Army reservists were welcomed home from Afghanistan by cheering crowds in Liverpool on Saturday, before receiving their campaign medals outside the city's Town Hall.
A total of 27 soldiers from 156 (North West) Transport Regiment marched through the unit’s home city before receiving their campaign medals in a ceremony in the Exchange Flags area of the city.
The majority deployed between October 2011 and March this year as part of the Close Support Logistic Regiment, whose role is to move supplies, including food and mail, to troops based in forward operating bases.
The day began with a service of thanksgiving at Liverpool Parish Church, Our Lady and St Nicholas, which sits in the shadow of the Liver Building. The troops then marched through the city supported by the Duke of Lancaster’s Regimental Band.
The medal ceremony was staged in the historic Exchange Flags area of the city which contains a memorial to Horatio Nelson and was home to the headquarters of Central Operations during the Second World War, from where the combined Services controlled the Western Approaches and helped ensure the safe passage of convoys across the Atlantic.

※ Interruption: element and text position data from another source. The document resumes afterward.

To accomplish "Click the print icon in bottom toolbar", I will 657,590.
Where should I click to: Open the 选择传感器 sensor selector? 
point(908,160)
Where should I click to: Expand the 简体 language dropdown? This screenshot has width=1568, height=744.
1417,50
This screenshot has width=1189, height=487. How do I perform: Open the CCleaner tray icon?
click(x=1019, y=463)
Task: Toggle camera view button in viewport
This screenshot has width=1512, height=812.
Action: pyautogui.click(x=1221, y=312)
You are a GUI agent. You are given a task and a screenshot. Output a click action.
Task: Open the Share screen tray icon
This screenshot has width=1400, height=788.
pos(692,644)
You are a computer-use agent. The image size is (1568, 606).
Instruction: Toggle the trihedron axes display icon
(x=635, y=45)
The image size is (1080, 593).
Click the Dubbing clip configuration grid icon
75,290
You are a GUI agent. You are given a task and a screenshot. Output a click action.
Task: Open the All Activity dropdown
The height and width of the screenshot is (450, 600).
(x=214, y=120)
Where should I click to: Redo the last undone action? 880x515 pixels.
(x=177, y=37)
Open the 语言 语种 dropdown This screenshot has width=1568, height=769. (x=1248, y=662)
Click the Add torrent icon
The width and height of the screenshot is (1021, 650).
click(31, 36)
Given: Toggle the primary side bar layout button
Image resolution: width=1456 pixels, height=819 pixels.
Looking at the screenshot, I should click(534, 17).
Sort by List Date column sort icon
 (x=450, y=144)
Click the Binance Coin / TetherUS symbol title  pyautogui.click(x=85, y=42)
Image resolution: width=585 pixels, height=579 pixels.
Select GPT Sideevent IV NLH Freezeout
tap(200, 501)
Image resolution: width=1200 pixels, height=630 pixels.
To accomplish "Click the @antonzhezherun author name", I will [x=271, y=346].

The medals were presented by the Lord Mayor of Liverpool, Councillor Sharon Sullivan, the Lord-Lieutenant of Merseyside, Dame Lorna Muirhead, and the Deputy Commander Land Forces, Major General Gerald Grosvenor, the Duke of Westminster.
The parade was led by Captain Graham Dowling, the officer in command of the cohort which deployed. He said:
I was involved in a very, very busy operations room. We had combat logistic patrols out every other day, and I looked after over 60 of them during the tour. Today was a very proud day; it was a culmination of all the effort that started over two years ago with pre-deployment training.
Captain Dowling’s civilian job is with a local authority museum service. He explained:
This was the first time in 18 years that I’ve managed to get on an operational tour and I would definitely go again; I learned so much.
As a TA [Territorial Army] soldier and officer we do earn our medals because we put ourselves out for quite a time before, and then during, the tour, but our families are the great unsung heroes because they keep things running while we are away.
Francesca Freeman, a civilian support staff worker with 156 (North West) Transport Regiment, also received a campaign medal.
She volunteered to work as part of a Civil Service team in Camp Bastion which is responsible for the 5,000 civilian chefs, vehicle mechanics and construction workers who support the troops.
It was a good experience; I do enjoy working with the military because it’s a bit different to working with civilians. It has its scary moments but I received training before I went which taught us how to deal with any attacks, but for most of the time there it was OK.